Advancing malware techniques 2008

A common approach to bypassing a personal firewall (to achieve a silent malicious download, for example) consists of implementing some kind of brute force technique, from attempting to kill a firewall process or remove its required API hooks, to injecting into firewall-trusted modules.

A technique I encountered recently is curious in that the only modification made to the state of the operating system is a single kernel function hook. With such an approach, a firewall will never know it is being fooled, and a HIPS will not detect a process injection attempt.

The following is a summary of the technique in intuitive pseudo code:

If NdisRegisterProtocol address lies outside of 
ndis.sys //which means it’s hooked

{

  Hook IoGetCurrentProcess:

     If the return value of the original IoGetCurrentProcess corresponds to the bypassing malware’s own process

     and

     If IoGetCurrentProcess stack return address falls around NdisRegisterProtocol  //which means the caller 
is NdisRegisterProtocol hook master = most probably a firewall!

      Return fake process pointer //a trusted one.

}

The realization of this technique is quite elegant, exploiting the fact that many personal firewalls hook NdisRegisterProtocol to guarantee the securing of newly added protocols.
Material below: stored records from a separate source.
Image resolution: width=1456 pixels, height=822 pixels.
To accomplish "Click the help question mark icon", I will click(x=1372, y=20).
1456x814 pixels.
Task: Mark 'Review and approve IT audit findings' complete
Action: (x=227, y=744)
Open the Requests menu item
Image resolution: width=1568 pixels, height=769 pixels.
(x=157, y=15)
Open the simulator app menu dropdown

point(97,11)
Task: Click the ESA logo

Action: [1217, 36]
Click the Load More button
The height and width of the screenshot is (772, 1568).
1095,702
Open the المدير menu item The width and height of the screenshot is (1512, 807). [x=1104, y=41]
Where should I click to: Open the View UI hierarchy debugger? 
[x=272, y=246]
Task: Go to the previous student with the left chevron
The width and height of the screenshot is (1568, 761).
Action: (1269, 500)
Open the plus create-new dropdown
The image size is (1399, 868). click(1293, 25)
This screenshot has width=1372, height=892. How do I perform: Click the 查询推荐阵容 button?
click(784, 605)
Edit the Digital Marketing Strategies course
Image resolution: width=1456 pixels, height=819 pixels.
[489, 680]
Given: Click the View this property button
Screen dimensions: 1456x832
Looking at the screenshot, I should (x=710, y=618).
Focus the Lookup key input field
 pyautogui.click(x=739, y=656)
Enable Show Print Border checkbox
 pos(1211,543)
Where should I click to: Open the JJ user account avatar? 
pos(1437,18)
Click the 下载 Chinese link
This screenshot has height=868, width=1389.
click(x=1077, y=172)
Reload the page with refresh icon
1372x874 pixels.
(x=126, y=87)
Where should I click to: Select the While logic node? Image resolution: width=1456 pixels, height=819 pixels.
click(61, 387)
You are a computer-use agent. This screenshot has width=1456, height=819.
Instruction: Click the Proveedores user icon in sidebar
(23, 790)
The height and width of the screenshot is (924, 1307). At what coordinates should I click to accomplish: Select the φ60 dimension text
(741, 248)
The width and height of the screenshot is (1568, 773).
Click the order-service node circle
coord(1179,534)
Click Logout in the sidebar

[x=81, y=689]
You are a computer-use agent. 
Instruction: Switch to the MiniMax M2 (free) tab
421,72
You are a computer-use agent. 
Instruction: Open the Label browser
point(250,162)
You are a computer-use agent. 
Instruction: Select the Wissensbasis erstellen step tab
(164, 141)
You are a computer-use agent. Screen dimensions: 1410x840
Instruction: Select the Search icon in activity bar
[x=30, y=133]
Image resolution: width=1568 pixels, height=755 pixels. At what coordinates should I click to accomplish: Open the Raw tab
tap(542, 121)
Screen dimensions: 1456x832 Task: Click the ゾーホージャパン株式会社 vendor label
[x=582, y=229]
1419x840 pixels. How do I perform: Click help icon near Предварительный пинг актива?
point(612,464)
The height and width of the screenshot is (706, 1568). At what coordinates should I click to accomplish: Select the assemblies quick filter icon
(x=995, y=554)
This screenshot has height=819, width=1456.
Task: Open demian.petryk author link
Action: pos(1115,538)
While feeding a firewall a trusted process pointer in place of a malicious process pointer is an obvious idea, the idea of locating a firewall module via its own hook is cute, resulting in an unobtrusive, compact and quite generic approach to firewall bypassing.

Another technique, which also demonstrates the unobtrusive trend of protection bypassing, consists of forcing a security application to quit, or otherwise controlling it, by means of sending its own driver a valid IO control code. The necessary IO control codes may be retrieved by means of reverse engineering.

The concern in both these cases is that malware writers have arrived at the idea of ‘turning the enemy’s armour into a weakness’ – in other words, defeating a security measure by its own specifics, instead of fighting against it. Why bother to fight, if you can make the enemy trip itself up?

In respect of the trend, security software vendors are urged to consider their products’ architecture, including component communication mechanisms, and to protect their binary code.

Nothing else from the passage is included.